* _Requirement_
Repeat, please, only the lines from the top of the data down to the line with "Task: Open the Experiment basics step heading"; include both of those lines.

* _Stored data_
★ ★ ★ ★ ★
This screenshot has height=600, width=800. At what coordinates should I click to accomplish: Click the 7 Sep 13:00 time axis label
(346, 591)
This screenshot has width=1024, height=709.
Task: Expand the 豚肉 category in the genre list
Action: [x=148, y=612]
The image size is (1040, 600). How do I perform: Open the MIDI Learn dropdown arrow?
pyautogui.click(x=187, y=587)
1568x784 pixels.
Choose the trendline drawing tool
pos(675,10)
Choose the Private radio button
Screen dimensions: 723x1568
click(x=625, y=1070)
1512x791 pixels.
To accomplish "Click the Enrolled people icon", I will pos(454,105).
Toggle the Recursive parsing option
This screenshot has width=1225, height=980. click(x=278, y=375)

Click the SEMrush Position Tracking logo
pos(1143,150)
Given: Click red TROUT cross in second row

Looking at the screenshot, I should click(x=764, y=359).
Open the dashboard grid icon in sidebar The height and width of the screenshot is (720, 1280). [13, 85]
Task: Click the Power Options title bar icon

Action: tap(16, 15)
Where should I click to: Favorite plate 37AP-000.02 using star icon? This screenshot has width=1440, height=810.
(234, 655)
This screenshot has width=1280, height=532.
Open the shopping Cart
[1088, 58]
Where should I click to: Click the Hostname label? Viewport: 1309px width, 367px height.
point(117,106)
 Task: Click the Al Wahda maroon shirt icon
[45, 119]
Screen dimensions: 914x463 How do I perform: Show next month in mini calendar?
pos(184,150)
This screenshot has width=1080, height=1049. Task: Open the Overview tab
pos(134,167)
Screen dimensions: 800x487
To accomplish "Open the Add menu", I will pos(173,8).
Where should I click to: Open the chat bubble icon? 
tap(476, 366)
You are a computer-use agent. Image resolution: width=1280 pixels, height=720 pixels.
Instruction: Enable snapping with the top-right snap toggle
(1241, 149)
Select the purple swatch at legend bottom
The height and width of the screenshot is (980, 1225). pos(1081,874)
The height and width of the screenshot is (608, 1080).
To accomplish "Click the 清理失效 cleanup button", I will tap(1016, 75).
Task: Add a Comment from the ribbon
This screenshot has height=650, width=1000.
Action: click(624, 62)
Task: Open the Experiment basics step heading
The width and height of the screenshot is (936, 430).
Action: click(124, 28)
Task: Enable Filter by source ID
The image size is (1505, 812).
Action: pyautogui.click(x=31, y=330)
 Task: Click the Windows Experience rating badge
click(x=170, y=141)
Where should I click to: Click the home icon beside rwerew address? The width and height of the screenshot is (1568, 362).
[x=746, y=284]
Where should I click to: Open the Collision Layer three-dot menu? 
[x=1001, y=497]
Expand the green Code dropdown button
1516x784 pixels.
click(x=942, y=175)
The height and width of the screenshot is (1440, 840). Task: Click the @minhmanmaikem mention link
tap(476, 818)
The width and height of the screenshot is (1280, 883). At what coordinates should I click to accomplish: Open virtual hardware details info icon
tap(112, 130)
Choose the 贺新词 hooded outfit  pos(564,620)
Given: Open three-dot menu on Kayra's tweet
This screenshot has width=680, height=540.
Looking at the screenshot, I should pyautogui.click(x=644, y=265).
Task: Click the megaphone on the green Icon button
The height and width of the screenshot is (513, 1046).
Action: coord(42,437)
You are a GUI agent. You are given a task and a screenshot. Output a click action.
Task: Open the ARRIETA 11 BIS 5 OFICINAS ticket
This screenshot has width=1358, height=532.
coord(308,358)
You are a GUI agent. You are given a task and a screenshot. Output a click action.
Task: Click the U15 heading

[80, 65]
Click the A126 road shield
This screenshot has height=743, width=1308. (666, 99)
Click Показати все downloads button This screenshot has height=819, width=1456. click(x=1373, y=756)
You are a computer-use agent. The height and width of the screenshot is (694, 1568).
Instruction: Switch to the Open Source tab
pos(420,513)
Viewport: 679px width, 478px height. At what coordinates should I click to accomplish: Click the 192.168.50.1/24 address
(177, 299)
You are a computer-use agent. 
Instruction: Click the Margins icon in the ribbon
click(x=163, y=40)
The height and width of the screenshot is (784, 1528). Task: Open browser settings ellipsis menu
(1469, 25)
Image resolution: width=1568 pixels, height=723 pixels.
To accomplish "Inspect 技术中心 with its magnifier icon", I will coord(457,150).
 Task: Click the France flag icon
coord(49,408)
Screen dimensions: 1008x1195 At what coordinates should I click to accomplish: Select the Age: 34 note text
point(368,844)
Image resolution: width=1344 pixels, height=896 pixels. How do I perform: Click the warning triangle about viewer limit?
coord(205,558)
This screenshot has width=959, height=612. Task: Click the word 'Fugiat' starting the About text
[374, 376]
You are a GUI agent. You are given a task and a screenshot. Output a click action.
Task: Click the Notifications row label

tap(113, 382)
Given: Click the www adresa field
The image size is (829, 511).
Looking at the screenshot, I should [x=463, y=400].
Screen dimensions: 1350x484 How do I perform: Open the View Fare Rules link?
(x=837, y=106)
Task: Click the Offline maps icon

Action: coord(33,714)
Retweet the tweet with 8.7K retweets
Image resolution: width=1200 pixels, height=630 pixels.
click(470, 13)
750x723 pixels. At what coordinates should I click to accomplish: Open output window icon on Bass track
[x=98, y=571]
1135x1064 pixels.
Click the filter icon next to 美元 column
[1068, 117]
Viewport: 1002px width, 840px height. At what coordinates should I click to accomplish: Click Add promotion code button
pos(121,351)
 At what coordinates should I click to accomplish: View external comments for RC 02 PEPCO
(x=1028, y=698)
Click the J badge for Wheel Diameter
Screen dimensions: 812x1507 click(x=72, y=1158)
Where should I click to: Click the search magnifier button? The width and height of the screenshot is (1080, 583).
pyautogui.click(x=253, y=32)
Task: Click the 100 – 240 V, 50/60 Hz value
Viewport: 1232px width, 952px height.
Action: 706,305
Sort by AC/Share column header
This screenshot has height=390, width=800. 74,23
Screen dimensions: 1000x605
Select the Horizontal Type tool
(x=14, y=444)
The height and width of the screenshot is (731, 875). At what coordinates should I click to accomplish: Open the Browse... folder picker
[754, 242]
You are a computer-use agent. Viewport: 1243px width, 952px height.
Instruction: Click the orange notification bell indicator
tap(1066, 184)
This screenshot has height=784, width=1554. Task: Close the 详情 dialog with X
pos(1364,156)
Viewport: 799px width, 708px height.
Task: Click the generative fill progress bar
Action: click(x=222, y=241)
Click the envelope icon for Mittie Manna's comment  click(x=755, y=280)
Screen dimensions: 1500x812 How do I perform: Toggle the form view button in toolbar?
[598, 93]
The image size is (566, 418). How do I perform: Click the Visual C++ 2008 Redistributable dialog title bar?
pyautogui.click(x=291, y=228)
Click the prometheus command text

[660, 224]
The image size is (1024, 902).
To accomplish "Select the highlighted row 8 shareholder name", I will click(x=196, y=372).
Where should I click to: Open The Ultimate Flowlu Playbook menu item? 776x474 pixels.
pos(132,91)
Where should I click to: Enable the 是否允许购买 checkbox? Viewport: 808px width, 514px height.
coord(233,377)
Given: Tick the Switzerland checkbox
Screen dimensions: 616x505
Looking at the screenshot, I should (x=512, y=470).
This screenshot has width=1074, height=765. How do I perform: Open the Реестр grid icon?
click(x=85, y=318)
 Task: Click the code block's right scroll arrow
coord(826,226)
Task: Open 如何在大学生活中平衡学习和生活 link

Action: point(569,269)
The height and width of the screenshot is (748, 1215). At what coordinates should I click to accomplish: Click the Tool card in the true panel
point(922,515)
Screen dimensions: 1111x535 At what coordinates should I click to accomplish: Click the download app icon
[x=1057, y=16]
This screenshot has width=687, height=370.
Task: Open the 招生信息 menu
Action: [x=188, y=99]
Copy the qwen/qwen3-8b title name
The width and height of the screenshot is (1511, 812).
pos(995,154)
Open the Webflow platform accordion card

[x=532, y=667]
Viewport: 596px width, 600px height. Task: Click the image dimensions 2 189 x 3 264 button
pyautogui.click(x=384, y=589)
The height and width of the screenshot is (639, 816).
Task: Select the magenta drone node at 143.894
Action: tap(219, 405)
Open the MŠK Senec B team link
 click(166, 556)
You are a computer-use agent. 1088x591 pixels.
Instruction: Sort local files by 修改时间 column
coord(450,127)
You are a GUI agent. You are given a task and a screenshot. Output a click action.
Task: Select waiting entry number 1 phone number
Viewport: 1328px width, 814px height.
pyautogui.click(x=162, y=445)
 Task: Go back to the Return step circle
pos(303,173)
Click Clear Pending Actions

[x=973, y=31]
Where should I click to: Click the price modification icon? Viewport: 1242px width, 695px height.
★ ★ ★ ★ ★
* _Written reply_
This screenshot has height=600, width=800. At what coordinates should I click to accomplish: Click the 7 Sep 13:00 time axis label
(346, 591)
This screenshot has width=1024, height=709.
Task: Expand the 豚肉 category in the genre list
Action: [x=148, y=612]
The image size is (1040, 600). How do I perform: Open the MIDI Learn dropdown arrow?
pyautogui.click(x=187, y=587)
1568x784 pixels.
Choose the trendline drawing tool
pos(675,10)
Choose the Private radio button
Screen dimensions: 723x1568
click(x=625, y=1070)
1512x791 pixels.
To accomplish "Click the Enrolled people icon", I will pos(454,105).
Toggle the Recursive parsing option
This screenshot has width=1225, height=980. click(x=278, y=375)

Click the SEMrush Position Tracking logo
pos(1143,150)
Given: Click red TROUT cross in second row

Looking at the screenshot, I should click(x=764, y=359).
Open the dashboard grid icon in sidebar The height and width of the screenshot is (720, 1280). [13, 85]
Task: Click the Power Options title bar icon

Action: tap(16, 15)
Where should I click to: Favorite plate 37AP-000.02 using star icon? This screenshot has width=1440, height=810.
(234, 655)
This screenshot has width=1280, height=532.
Open the shopping Cart
[1088, 58]
Where should I click to: Click the Hostname label? Viewport: 1309px width, 367px height.
point(117,106)
 Task: Click the Al Wahda maroon shirt icon
[45, 119]
Screen dimensions: 914x463 How do I perform: Show next month in mini calendar?
pos(184,150)
This screenshot has width=1080, height=1049. Task: Open the Overview tab
pos(134,167)
Screen dimensions: 800x487
To accomplish "Open the Add menu", I will pos(173,8).
Where should I click to: Open the chat bubble icon? 
tap(476, 366)
You are a computer-use agent. Image resolution: width=1280 pixels, height=720 pixels.
Instruction: Enable snapping with the top-right snap toggle
(1241, 149)
Select the purple swatch at legend bottom
The height and width of the screenshot is (980, 1225). pos(1081,874)
The height and width of the screenshot is (608, 1080).
To accomplish "Click the 清理失效 cleanup button", I will tap(1016, 75).
Task: Add a Comment from the ribbon
This screenshot has height=650, width=1000.
Action: click(624, 62)
Task: Open the Experiment basics step heading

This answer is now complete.